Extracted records

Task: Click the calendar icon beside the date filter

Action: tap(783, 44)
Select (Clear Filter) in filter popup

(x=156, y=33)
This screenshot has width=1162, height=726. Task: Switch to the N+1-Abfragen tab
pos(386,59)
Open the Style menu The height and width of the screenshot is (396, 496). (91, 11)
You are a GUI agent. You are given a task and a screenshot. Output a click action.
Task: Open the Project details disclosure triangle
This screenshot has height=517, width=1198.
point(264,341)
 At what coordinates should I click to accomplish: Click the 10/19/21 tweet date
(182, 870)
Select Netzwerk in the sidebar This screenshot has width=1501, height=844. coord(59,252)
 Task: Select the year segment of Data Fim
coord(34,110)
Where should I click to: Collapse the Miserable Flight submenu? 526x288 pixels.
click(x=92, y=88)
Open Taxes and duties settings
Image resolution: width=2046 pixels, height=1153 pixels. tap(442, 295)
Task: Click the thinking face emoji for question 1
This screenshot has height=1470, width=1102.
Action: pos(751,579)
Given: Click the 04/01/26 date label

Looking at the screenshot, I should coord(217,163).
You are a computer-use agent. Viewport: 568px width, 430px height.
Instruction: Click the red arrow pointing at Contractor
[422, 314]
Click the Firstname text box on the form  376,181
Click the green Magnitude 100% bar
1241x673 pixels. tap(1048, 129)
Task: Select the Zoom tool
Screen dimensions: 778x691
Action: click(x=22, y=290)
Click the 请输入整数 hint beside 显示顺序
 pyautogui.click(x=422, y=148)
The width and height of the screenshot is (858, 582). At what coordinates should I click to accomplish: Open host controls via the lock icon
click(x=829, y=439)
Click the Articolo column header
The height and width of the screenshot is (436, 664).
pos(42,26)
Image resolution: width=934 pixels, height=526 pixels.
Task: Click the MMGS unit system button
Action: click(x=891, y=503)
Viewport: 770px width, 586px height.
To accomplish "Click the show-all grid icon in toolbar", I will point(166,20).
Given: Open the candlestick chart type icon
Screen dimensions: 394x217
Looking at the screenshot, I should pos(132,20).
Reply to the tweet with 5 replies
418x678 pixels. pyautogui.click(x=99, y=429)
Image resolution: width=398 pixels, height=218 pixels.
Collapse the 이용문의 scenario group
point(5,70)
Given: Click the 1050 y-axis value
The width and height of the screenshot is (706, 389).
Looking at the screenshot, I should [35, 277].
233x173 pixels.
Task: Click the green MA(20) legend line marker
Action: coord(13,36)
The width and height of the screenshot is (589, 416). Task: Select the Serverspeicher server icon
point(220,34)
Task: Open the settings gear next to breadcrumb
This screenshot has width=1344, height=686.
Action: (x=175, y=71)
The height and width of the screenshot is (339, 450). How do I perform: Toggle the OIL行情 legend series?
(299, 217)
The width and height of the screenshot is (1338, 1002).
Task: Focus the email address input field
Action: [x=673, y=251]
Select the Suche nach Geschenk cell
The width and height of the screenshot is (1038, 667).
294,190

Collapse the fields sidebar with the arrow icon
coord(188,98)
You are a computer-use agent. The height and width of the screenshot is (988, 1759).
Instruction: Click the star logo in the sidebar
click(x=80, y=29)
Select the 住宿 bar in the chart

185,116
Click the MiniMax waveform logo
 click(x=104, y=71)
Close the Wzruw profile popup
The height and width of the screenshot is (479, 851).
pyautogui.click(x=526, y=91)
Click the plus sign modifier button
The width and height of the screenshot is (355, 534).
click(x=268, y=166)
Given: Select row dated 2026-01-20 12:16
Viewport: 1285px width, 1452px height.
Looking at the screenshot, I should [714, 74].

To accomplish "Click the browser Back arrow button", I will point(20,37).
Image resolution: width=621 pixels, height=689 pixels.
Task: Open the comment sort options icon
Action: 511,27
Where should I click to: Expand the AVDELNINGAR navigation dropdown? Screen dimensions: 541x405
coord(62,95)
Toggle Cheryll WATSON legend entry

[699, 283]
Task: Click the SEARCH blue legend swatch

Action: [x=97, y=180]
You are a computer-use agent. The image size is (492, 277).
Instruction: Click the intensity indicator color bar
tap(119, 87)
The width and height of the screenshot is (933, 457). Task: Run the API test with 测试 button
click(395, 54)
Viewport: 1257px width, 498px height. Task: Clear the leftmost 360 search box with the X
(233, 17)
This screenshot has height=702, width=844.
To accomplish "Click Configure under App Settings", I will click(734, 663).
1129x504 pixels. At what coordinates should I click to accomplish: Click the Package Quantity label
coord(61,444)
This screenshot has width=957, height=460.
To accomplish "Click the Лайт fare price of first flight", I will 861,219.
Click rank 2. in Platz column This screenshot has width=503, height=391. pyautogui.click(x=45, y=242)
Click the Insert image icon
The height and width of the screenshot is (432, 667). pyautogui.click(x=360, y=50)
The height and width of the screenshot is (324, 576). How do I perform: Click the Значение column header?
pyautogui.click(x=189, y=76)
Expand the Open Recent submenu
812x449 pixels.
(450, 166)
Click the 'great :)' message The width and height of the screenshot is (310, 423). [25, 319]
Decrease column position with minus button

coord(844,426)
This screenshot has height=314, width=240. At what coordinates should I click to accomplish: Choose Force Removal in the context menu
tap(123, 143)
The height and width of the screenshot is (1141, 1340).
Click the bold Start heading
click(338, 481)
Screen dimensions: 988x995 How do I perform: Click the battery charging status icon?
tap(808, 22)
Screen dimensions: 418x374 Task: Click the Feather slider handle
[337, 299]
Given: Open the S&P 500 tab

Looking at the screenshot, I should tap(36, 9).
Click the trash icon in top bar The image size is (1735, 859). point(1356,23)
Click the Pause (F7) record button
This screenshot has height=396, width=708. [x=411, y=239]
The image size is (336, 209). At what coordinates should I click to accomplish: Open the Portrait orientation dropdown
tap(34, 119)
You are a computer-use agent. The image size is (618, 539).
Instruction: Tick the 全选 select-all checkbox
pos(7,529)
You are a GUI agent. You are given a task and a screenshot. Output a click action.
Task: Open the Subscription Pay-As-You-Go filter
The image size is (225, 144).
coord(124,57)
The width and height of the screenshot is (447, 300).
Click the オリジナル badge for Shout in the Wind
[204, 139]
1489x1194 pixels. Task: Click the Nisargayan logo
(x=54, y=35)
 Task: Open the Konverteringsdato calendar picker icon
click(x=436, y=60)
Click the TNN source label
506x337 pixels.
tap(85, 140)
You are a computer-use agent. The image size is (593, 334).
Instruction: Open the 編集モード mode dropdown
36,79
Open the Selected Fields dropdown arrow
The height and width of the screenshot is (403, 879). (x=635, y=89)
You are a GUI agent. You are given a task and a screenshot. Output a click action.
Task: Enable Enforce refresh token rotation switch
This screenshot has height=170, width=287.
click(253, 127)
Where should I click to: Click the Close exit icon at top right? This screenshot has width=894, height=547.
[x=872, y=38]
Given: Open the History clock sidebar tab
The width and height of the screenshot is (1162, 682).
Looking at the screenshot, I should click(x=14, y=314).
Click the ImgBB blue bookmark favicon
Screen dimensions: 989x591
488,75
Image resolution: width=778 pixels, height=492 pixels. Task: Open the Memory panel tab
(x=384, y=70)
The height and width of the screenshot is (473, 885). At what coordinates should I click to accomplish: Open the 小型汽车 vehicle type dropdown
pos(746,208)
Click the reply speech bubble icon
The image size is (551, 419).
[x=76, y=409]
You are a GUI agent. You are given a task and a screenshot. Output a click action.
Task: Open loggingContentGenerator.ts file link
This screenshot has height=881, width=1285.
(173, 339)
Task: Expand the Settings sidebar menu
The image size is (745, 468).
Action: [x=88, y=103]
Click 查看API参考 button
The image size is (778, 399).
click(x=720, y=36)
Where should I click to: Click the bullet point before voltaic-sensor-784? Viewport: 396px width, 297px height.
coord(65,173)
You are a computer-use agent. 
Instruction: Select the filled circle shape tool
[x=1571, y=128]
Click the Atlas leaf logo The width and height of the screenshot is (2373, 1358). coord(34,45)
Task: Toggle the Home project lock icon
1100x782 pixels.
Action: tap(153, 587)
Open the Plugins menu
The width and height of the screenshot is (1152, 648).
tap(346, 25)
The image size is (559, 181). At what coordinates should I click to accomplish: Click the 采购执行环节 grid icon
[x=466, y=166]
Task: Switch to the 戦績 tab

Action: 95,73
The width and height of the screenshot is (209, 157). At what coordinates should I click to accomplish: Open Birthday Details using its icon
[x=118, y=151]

• **What needs to be done**
Starting at the line containing "You are a computer-use agent. The image size is (618, 539)." and ending after the line containing "tap(85, 140)", write out that stretch of material again with "badge" swapped for "tag". Leave everything else unchanged.

• **The response**
You are a computer-use agent. The image size is (618, 539).
Instruction: Tick the 全选 select-all checkbox
pos(7,529)
You are a GUI agent. You are given a task and a screenshot. Output a click action.
Task: Open the Subscription Pay-As-You-Go filter
The image size is (225, 144).
coord(124,57)
The width and height of the screenshot is (447, 300).
Click the オリジナル tag for Shout in the Wind
[204, 139]
1489x1194 pixels. Task: Click the Nisargayan logo
(x=54, y=35)
 Task: Open the Konverteringsdato calendar picker icon
click(x=436, y=60)
Click the TNN source label
506x337 pixels.
tap(85, 140)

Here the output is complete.